TASK STATEMENT –
Give back the records below exactly, omitting the pictures.

*** GIVEN DATA

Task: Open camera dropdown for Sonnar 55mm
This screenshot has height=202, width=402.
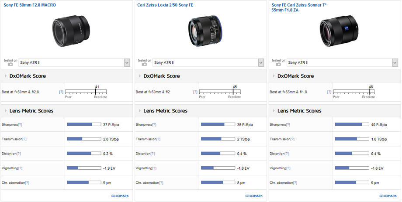Action: pyautogui.click(x=395, y=63)
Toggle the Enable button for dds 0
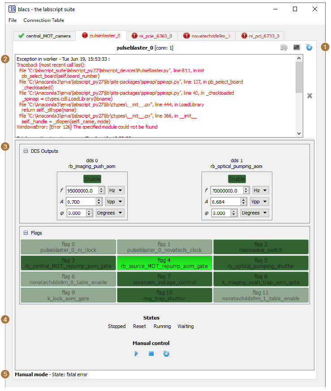 tap(92, 179)
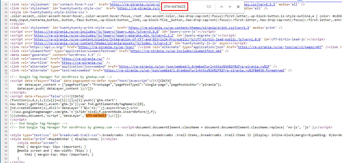Viewport: 342px width, 163px height.
Task: Open the text/xml+oembed format=xml link
Action: tap(195, 70)
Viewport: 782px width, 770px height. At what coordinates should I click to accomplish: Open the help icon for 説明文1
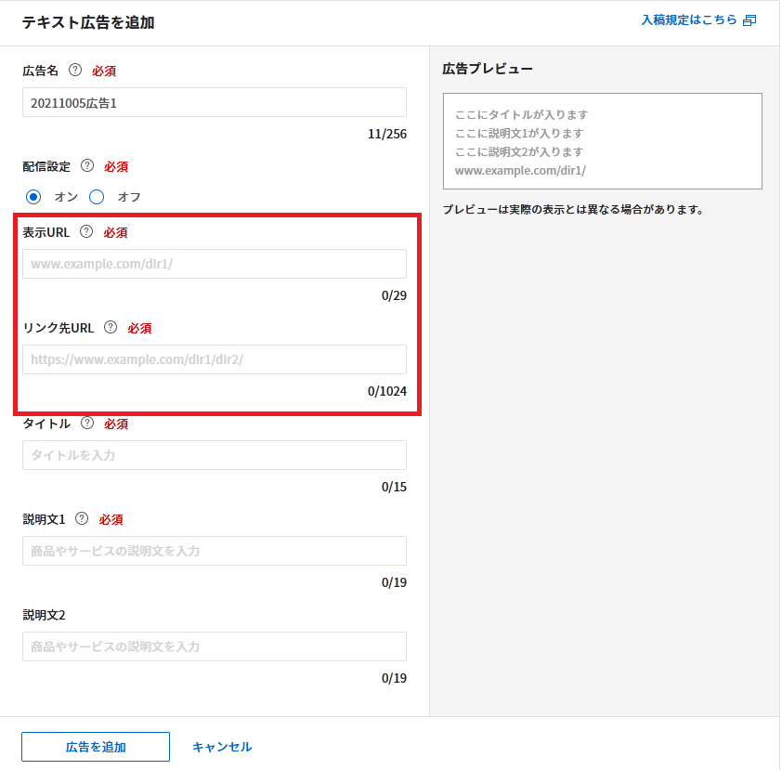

******

REPLY –
Task: Open camera dropdown for Sonnar 55mm
This screenshot has height=202, width=402.
Action: pyautogui.click(x=395, y=63)
Toggle the Enable button for dds 0
 tap(92, 179)
Viewport: 342px width, 163px height.
Task: Open the text/xml+oembed format=xml link
Action: tap(195, 70)
Viewport: 782px width, 770px height. At what coordinates should I click to accomplish: Open the help icon for 説明文1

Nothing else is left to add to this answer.